Founders, for the love of God, don’t do this

Posted by Shaun Gold | September 5, 2022

So you’re a founder of the next big startup. Your deck is solid, your cofounders are amazing, your vision is unrivaled, and you have big plans to scale up and move fast.

But something is missing.

You need the right people to help you achieve your goals. Whether it be an investor hunter, CTO, or head of growth, there is always someone that can add value. Surely these people are out there, waiting for you to cold contact them on LinkedIn or Slack or Instagram. They will see the big picture and understand what you are doing. They will jump at the chance to help you go from zero to one in a heartbeat.

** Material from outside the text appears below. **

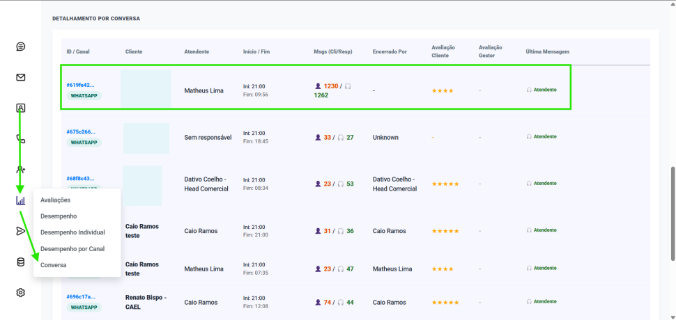676x320 pixels.
Task: Open the chat bubble icon in sidebar
Action: [21, 47]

And they will do it for nothing more than the sheer joy of helping a founder build their business and some options which could be worth more than they could imagine.

Right?

WRONG.

It is one thing to approach someone successful for help, take a call, get to know them, and maybe…just maybe collaborate or work together. It is quite another to pitch them randomly and expect them to work for you and your startup for free. This article is going to break down the mistakes founders make and is based on my personal experiences from my years working in every non-technical role in a variety of startups, a fund or two, as well as the entrepreneur in residence at the Baltic Sandbox accelerator. I hope it helps you avoid these pitfalls and allows you to find the right people at the right price (because no one who is real and who can truly help you is going to work for free, including me).

Table of Contents

The Shark Tank Effect

I don’t have any empirical research. I don’t have any studies or graphs or charts to back me up. I don’t even know if it's a fact, but I just know it’s true. I believe that the average and aspiring founder tunes into Shark Tank thirty minutes late, watches an entertaining segment, changes the channel before the pitch is over and then declares “they got this.”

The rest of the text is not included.